§ INSTRUCTIONS TO FOLLOW: Continue the patch review message about widening signed multiplies on AArch64, starting right after its final line.

On Tue, Jun 30, 2026 at 6:35 AM Abhishek Kaushik
<[email protected]> wrote:
>
> For a widening conversion of the result of a signed multiply by a
> positive power of two, rewrite the sequence to widen the multiplicand
> before multiplying. This exposes the form that AArch64 can emit as
> SBFIZ and avoids a separate sign extension. The rewrite is valid
> because overflow in the original signed multiply is undefined.
>
> Bootstrapped and regression tested on aarch64-linux-gnu.
>
> gcc/
> * config/aarch64/aarch64.cc: Include gimple-fold.h.
> (aarch64_try_widen_mult_by_pow2): New function.
> (aarch64_instruction_selection): Call it for conversion assignments.
Ok.
>
> gcc/testsuite/
> * gcc.target/aarch64/sbfiz-widen-mult-1.c: New test.
> ---
> Changes since v1:
> - Check that TYPE precision is not bigger than BITS_PER_WORD
> - Use gimple_convert instead of gimple_build_assign
> - Use check-function-bodies in tests
>
> gcc/config/aarch64/aarch64.cc | 86 +++++++++++++++++++
> .../gcc.target/aarch64/sbfiz-widen-mult-1.c | 49 +++++++++++
> 2 files changed, 135 insertions(+)

Data for locating words and elements:
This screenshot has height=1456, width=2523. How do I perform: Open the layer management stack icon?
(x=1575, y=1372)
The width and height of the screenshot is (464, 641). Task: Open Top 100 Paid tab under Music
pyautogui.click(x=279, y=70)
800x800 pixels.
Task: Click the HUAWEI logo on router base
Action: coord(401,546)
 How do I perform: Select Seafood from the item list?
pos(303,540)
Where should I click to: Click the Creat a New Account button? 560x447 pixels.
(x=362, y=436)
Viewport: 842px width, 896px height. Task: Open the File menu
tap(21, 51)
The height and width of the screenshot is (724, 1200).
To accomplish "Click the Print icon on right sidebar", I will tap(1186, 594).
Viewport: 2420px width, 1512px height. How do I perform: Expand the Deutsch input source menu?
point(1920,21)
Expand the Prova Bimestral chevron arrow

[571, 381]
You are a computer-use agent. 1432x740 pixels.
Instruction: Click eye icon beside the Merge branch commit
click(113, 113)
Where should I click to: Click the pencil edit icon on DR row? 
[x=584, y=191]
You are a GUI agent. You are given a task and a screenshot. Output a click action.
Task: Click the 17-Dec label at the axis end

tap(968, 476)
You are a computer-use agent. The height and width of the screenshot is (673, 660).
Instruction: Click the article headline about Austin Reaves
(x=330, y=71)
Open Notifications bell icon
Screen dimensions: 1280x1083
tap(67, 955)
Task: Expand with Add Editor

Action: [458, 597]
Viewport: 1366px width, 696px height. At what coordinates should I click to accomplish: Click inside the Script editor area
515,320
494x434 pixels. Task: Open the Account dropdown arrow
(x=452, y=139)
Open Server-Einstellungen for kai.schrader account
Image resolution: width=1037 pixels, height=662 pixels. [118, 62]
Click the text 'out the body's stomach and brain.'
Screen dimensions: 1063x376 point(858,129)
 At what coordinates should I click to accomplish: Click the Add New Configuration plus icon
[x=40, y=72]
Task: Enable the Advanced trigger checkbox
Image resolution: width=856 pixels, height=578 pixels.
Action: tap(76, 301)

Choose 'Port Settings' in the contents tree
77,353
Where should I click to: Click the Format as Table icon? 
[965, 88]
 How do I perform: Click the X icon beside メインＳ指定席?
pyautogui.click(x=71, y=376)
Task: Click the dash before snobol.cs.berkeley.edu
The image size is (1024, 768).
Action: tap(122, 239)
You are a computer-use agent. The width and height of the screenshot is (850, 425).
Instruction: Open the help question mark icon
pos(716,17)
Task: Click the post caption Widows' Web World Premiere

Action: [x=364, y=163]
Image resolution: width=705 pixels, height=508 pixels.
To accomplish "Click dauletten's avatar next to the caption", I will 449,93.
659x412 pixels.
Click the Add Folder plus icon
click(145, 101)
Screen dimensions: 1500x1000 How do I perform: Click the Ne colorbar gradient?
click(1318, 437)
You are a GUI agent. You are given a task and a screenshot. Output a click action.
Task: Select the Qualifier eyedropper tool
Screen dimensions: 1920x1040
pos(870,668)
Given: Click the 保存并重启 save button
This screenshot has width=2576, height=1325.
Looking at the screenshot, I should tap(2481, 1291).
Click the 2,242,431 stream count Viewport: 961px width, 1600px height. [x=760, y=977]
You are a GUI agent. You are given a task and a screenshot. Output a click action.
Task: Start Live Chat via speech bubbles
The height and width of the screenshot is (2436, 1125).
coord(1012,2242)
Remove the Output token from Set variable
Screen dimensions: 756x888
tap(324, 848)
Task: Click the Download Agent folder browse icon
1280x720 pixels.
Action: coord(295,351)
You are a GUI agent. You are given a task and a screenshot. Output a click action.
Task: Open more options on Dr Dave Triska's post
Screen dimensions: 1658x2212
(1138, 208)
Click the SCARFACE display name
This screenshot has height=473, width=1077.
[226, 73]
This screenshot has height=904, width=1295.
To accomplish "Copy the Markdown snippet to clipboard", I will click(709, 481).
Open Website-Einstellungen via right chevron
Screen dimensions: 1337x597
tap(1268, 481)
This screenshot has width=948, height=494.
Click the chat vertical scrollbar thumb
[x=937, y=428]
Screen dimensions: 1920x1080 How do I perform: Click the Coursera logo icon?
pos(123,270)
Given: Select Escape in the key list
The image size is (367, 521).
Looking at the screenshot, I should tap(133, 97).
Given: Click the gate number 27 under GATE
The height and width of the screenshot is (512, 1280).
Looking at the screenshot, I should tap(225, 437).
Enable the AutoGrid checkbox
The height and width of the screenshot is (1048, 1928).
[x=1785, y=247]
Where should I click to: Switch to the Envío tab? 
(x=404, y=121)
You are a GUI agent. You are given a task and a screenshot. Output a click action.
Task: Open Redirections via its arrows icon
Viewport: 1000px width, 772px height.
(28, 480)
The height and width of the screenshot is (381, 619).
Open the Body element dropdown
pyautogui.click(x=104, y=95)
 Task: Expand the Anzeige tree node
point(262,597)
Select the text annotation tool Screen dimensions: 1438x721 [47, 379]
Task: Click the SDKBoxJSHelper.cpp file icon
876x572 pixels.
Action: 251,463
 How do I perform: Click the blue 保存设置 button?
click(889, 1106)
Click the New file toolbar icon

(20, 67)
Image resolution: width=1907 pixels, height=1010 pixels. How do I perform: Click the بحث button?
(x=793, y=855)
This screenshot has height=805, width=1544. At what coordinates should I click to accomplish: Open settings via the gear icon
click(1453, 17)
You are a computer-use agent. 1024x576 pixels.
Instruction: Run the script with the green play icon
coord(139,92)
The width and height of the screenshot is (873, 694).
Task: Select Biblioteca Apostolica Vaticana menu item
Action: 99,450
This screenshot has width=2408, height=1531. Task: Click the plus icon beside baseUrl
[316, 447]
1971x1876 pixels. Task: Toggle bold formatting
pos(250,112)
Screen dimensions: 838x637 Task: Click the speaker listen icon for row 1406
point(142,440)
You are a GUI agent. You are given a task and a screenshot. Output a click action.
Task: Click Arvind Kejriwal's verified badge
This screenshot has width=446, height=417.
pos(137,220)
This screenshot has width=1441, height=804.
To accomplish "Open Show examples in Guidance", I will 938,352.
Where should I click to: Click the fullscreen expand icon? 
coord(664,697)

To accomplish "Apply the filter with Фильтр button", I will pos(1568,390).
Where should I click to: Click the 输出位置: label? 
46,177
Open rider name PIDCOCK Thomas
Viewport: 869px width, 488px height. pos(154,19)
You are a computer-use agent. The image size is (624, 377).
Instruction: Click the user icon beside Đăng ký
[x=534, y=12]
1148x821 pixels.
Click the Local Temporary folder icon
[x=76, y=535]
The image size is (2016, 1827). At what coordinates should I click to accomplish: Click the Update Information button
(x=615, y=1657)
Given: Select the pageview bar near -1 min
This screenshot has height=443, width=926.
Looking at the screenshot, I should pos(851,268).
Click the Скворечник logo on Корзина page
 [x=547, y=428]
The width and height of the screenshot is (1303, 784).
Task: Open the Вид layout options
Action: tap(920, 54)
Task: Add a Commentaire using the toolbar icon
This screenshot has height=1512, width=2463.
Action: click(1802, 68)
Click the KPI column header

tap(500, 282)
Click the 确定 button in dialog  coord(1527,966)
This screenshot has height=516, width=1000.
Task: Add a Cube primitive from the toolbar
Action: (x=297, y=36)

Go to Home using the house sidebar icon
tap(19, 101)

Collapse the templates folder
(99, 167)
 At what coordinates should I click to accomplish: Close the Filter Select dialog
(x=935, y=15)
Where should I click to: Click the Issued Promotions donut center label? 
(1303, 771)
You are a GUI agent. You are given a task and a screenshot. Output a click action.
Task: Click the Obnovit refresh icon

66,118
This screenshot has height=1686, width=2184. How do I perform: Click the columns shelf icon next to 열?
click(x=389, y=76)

§ RESPONSE:
> create mode 100644 gcc/testsuite/gcc.target/aarch64/sbfiz-widen-mult-1.c
>
> diff --git a/gcc/config/aarch64/aarch64.cc b/gcc/config/aarch64/aarch64.cc
> index 124e6dc37cc..4b5ecc00411 100644
> --- a/gcc/config/aarch64/aarch64.cc
> +++ b/gcc/config/aarch64/aarch64.cc
> @@ -61,6 +61,7 @@
> #include "dwarf2.h"
> #include "dwarf2out.h"
> #include "gimple-iterator.h"
> +#include "gimple-fold.h"
> #include "tree-vectorizer.h"
> #include "aarch64-cost-tables.h"
> #include "dumpfile.h"
> @@ -2229,6 +2230,87 @@ aarch64_preferred_else_value (unsigned, tree, unsigned
> int nops, tree *ops)
> return nops == 3 ? ops[2] : ops[0];
> }
>
> +/* Try to widen a signed, overflow-undefined multiply by a power of two
> before
> + converting it to a wider integral type.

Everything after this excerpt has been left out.